YOUR INSTRUCTIONS >> Take the material below and output exactly the run of lines from the one containing "Task: Click the largest white dot on banner" down to the one containing "This screenshot has height=423, width=541.", with both included.

RECORD SET >>
···
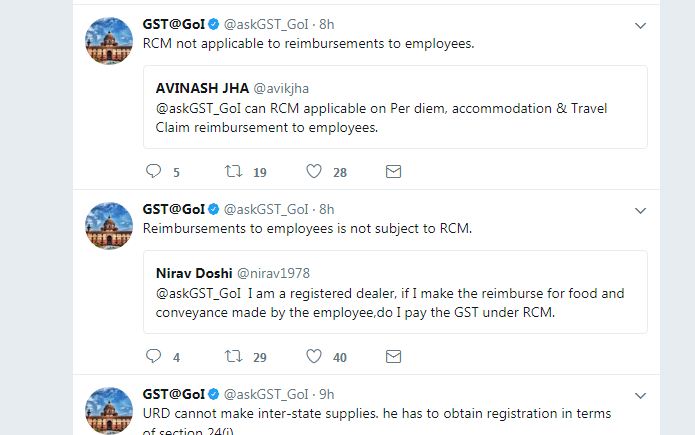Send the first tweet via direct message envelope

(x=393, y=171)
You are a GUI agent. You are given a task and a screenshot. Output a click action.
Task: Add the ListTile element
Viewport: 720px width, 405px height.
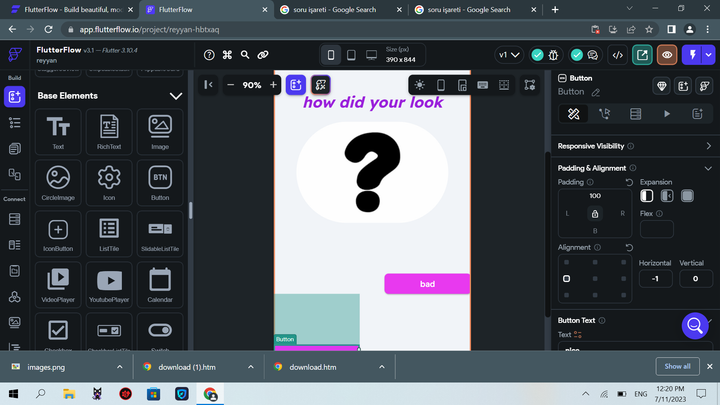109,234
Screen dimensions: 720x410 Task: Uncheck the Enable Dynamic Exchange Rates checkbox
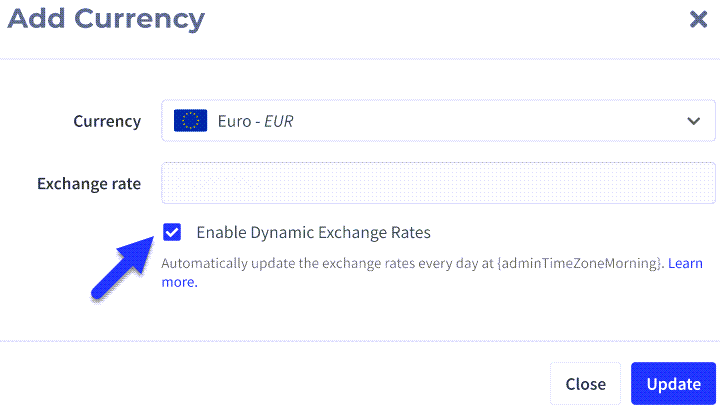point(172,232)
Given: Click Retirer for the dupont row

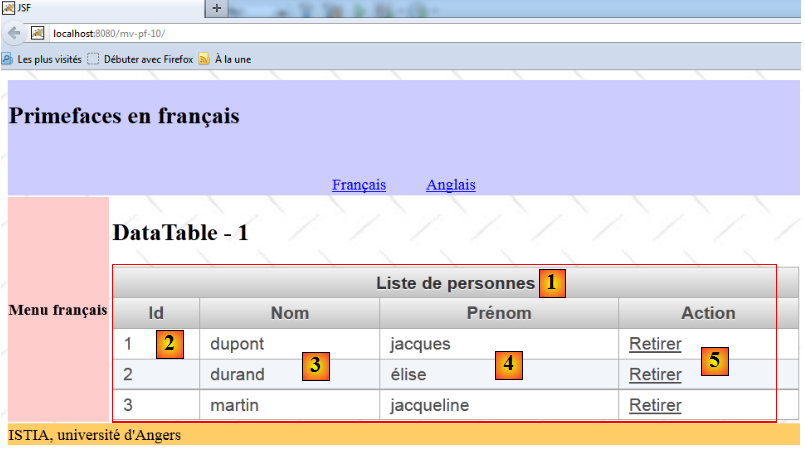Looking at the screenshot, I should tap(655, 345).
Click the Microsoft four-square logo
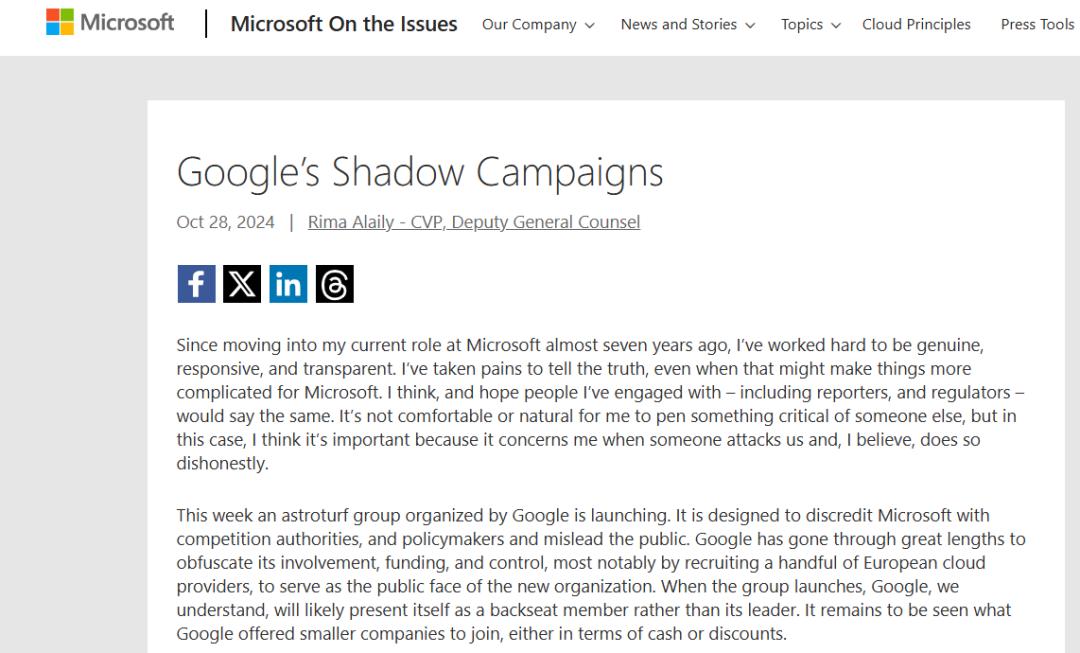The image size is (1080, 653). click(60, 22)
···
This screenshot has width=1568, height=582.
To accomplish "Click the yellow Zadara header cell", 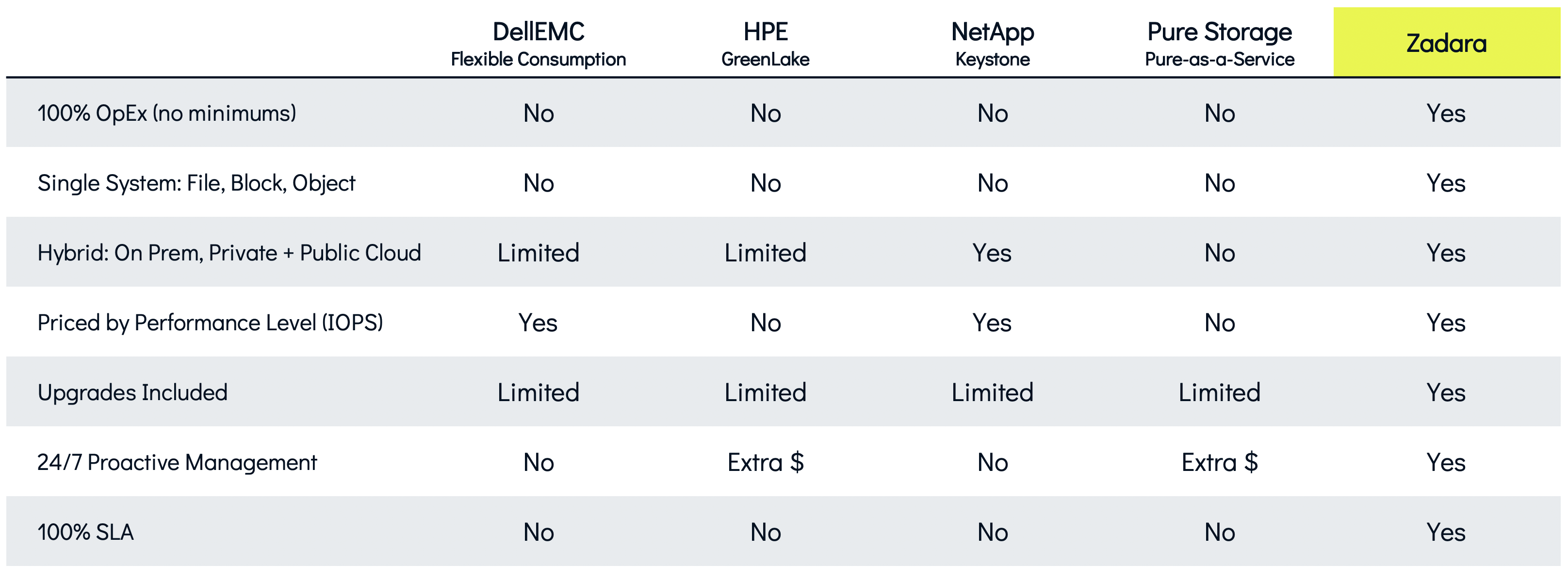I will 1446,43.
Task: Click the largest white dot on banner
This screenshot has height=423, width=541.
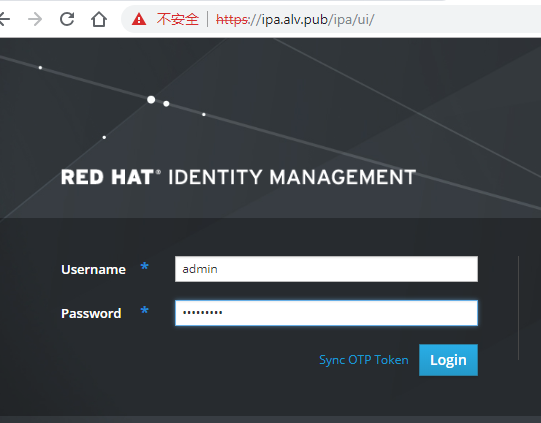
···
RESULT FOR THIS EXERCISE >>
Task: Click the largest white dot on banner
This screenshot has height=423, width=541.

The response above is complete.